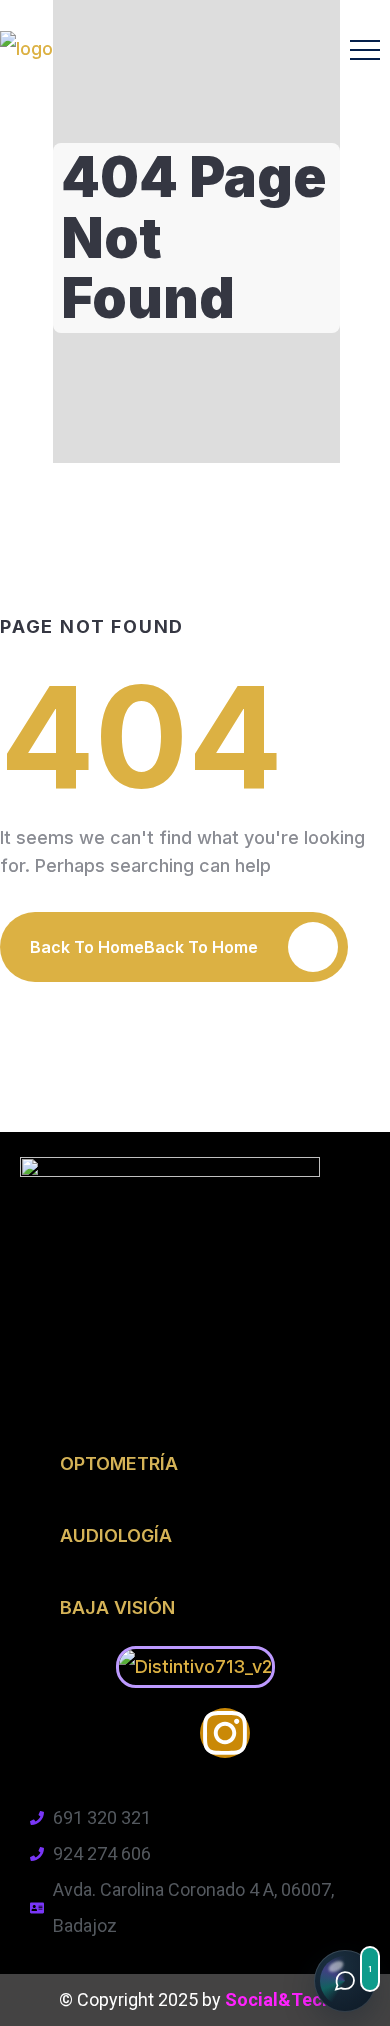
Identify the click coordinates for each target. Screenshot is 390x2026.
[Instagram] (225, 1733)
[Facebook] (165, 1733)
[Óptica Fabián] (26, 49)
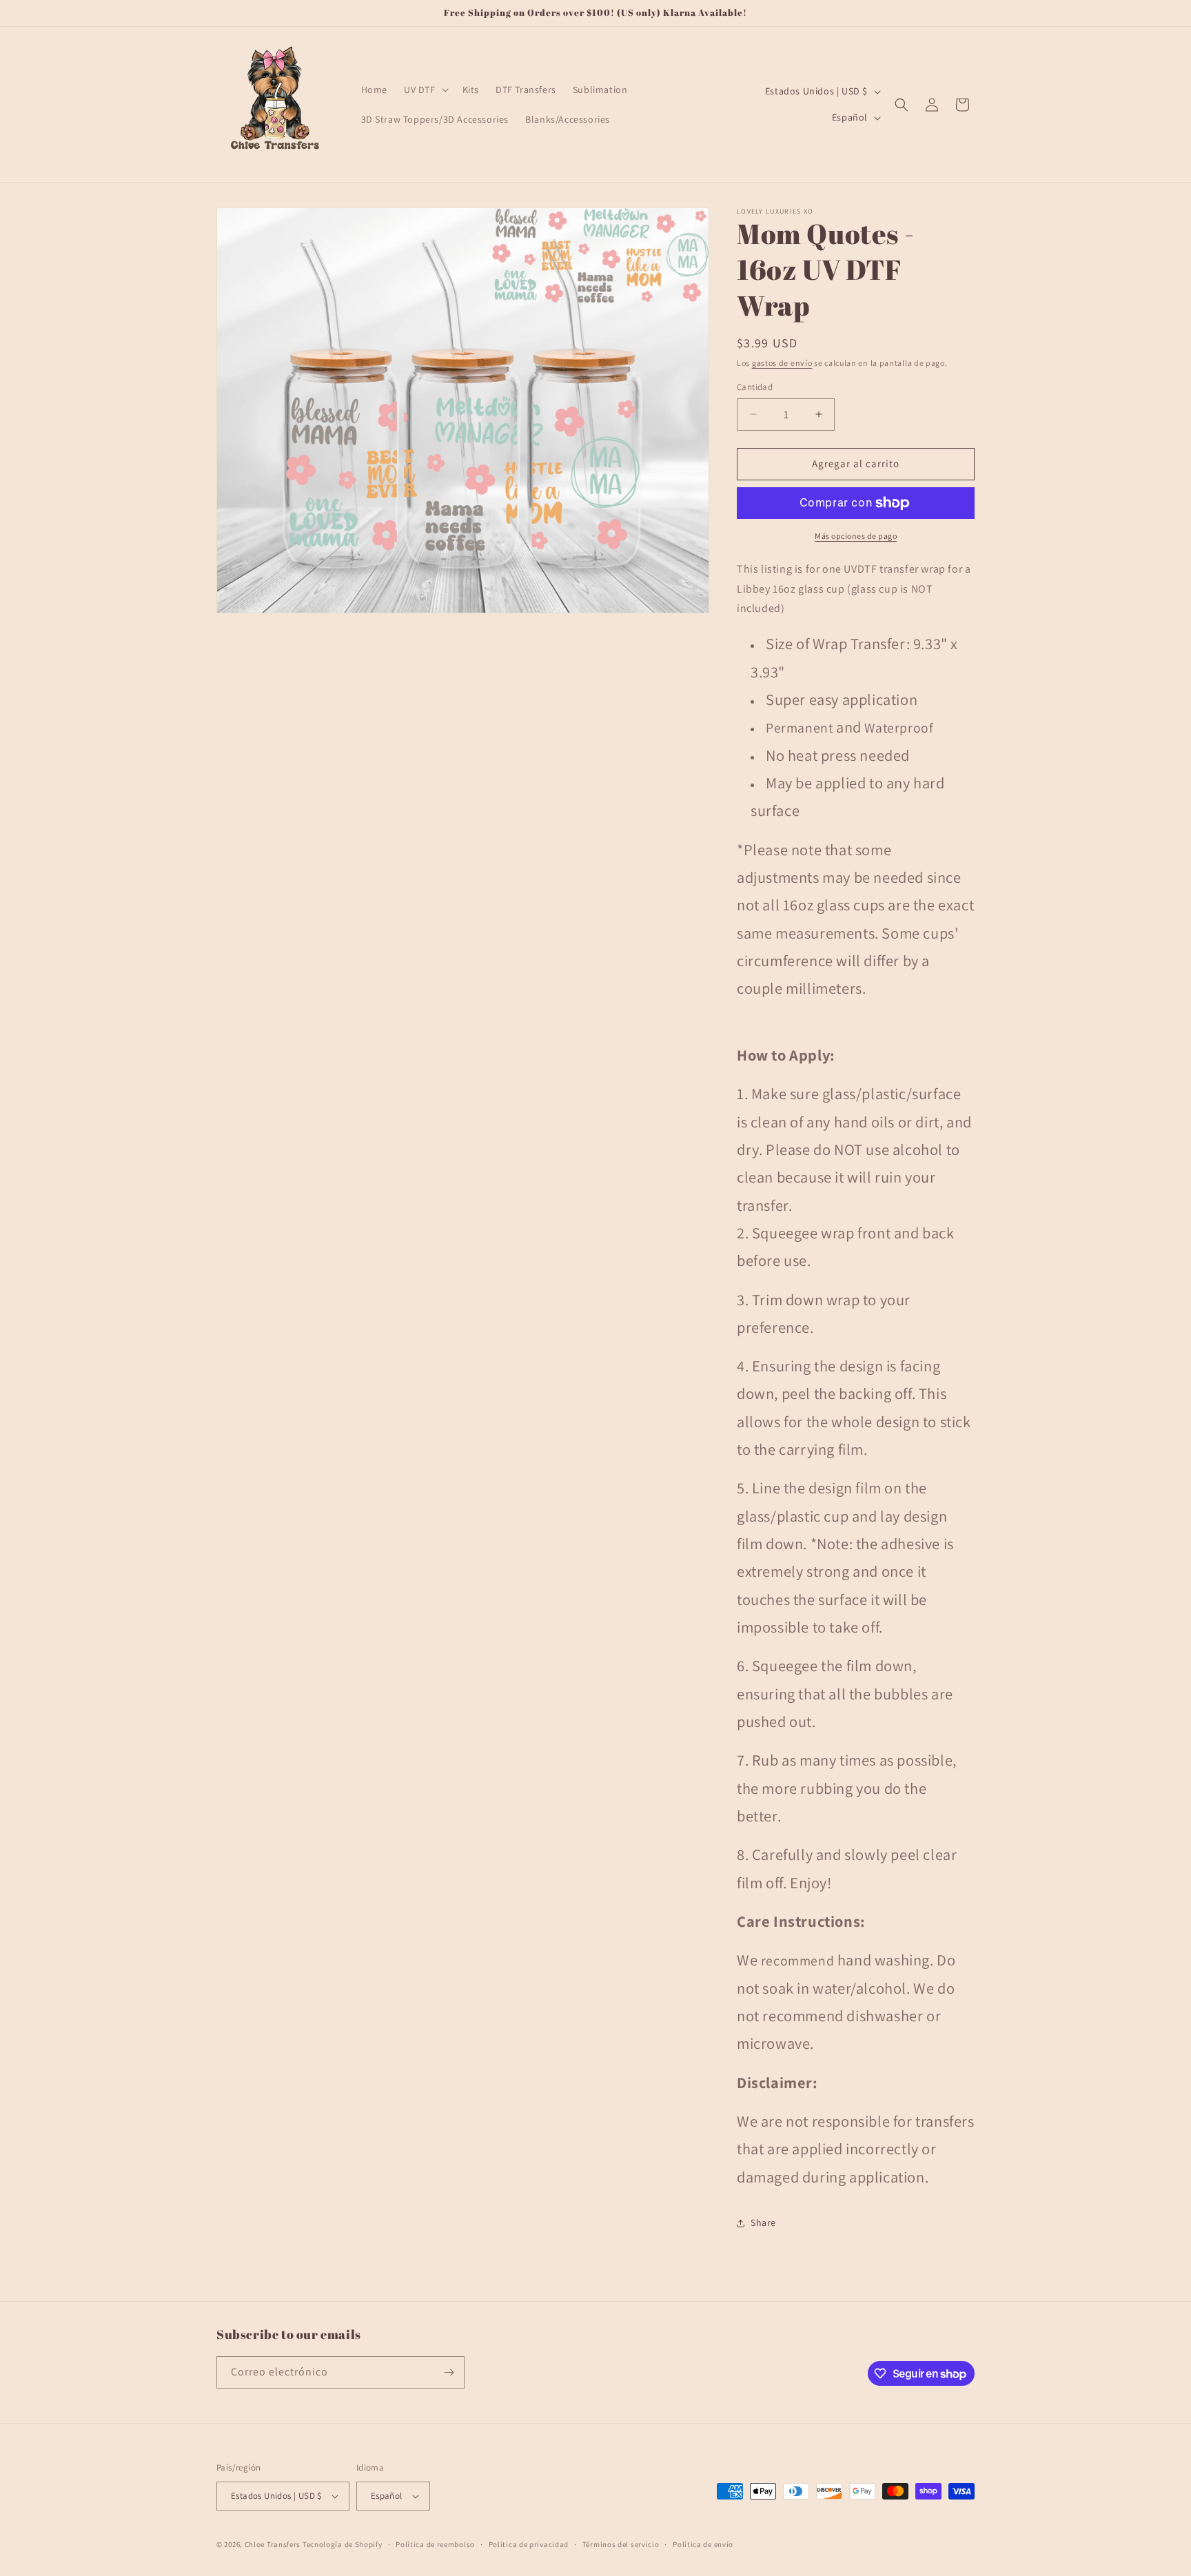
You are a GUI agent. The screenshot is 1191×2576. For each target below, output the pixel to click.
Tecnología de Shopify (343, 2544)
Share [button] (763, 2222)
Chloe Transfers (273, 2544)
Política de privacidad (529, 2544)
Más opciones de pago (856, 536)
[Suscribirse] (449, 2372)
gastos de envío (782, 363)
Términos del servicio (621, 2544)
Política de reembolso (435, 2544)
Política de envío (703, 2544)
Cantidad (755, 387)
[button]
◆ ◆ ◆ ◆ ◆
Task goal: Say how many lines of the material contain the word "click". Add nothing to the number.

Exercise solution: 2